Detective Zebrowski shrugged. “You think d-bags like Lonnie Cullen think things through before they do them? If they did, they wouldn’t know the number on their orange jumpsuits better than their own birthdays. He did it because he’s a criminal and he’s an idiot and he has less impulse control than a flea at a livestock auction.”
“And the boyfriend angle?”
“Looking into it.”
Two nights ago Dontelle said to Patrick, “But you don’t believe it?”
Patrick shrugged. “Deadbeat dads dodge their kids, they don’t kidnap ’em, not the ones who’ve been out of the picture as long as Lonnie has. As for the boyfriend theory, she’s, what, shacked up with him for three days, they never go out to grab a bite, call a friend?”
“All I know,” Dontelle said, “is she seemed like a sweet kid. Not one of them typical project girls who’s always frontin’, talkin’ shit. She was quiet but... considerate, you know?”
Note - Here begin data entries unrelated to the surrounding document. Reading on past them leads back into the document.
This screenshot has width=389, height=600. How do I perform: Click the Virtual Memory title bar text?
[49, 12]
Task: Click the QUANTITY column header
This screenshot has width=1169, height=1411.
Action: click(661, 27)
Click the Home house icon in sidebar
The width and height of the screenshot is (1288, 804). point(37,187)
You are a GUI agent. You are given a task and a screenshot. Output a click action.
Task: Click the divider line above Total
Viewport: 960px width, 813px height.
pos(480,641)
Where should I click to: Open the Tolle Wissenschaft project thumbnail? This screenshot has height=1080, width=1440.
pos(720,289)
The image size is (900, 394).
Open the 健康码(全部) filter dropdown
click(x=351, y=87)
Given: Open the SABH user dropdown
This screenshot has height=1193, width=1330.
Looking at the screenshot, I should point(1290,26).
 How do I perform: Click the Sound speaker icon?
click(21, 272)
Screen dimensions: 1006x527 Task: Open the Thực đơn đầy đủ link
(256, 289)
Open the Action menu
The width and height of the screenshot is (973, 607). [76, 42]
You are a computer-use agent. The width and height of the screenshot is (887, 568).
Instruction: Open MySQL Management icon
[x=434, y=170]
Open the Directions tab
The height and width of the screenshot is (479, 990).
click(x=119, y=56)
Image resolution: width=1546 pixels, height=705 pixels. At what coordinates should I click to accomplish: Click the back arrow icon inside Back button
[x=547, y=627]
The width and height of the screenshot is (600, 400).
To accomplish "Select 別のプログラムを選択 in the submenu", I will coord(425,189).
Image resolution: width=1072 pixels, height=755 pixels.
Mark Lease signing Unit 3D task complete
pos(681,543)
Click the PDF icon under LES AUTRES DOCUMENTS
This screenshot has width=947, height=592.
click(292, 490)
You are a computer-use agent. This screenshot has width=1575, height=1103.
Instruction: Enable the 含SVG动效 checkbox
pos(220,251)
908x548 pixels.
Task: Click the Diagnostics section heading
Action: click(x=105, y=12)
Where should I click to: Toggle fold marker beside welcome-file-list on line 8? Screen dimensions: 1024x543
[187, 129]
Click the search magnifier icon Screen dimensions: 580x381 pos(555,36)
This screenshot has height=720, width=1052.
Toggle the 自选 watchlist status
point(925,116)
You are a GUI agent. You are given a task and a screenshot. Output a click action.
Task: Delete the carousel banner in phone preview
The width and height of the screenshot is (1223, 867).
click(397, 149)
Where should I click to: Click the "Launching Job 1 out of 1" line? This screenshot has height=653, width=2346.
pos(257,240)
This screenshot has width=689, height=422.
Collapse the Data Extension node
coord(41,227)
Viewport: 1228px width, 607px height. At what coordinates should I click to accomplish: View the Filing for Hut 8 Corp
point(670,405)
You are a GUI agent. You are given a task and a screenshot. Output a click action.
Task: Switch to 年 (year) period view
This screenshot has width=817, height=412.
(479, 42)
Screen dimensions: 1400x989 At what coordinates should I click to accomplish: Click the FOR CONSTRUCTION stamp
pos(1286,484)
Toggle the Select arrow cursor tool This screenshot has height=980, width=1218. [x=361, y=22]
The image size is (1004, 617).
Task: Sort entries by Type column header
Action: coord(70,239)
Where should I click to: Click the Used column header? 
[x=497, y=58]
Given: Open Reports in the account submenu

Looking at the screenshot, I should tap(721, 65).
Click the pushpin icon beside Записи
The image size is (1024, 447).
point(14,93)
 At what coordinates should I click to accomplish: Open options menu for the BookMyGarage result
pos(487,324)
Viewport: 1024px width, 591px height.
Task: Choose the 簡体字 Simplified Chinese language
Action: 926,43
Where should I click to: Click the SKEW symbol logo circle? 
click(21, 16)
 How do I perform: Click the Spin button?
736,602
Patrick took another drink of beer. “No. Tell me.”
“Well, you get a job like mine, you got to do a probation period — ninety days during which they can shitcan you without cause. After that, you with the city, man, gotta fuck up huge and be named Bin Laden for the city be able to get rid of your ass. I hit my ninety a couple weeks ago and not only did Chiffon congratulate me, she gave me a cupcake.”
“No shit?” Patrick smiled.
“Store-bought,” Dontelle said, “but still. How sweet is that?”
“Pretty sweet.” Patrick nodded.
“You’ll see in about twelve years with your kid, they ain’t too into thinking about others at that age. It’s all about what’s going on up here” — he tapped his head — “and down there” — he pointed at his groin.
They drank in silence for a minute.
“Nothing else you remember about that day? Nothing out of the ordinary?”
He shook his head. “Just a day like any other — ‘See you tomorrow, Chiffon,’ and she say, ‘See you tomorrow, Dontelle.’ And off she walk.”
Patrick thanked him and paid for the drinks. He was scooping his change off the bar when he said, “You had a probationary period?”
Dontelle nodded. “Yeah, it’s standard.”
“No, I know, but I guess I was wondering why you started so late in the school year. I mean, it’s May. Means you started in, what, February?”
Another nod. “End of January, yeah.”
“What’d you do before that?”
“Drove a tour bus. Drove from here to Florida, here to Montreal, here to P-Town, all depended on the season. Hours were killing me. Shit, the road was killing me. This job opened up, I jumped.”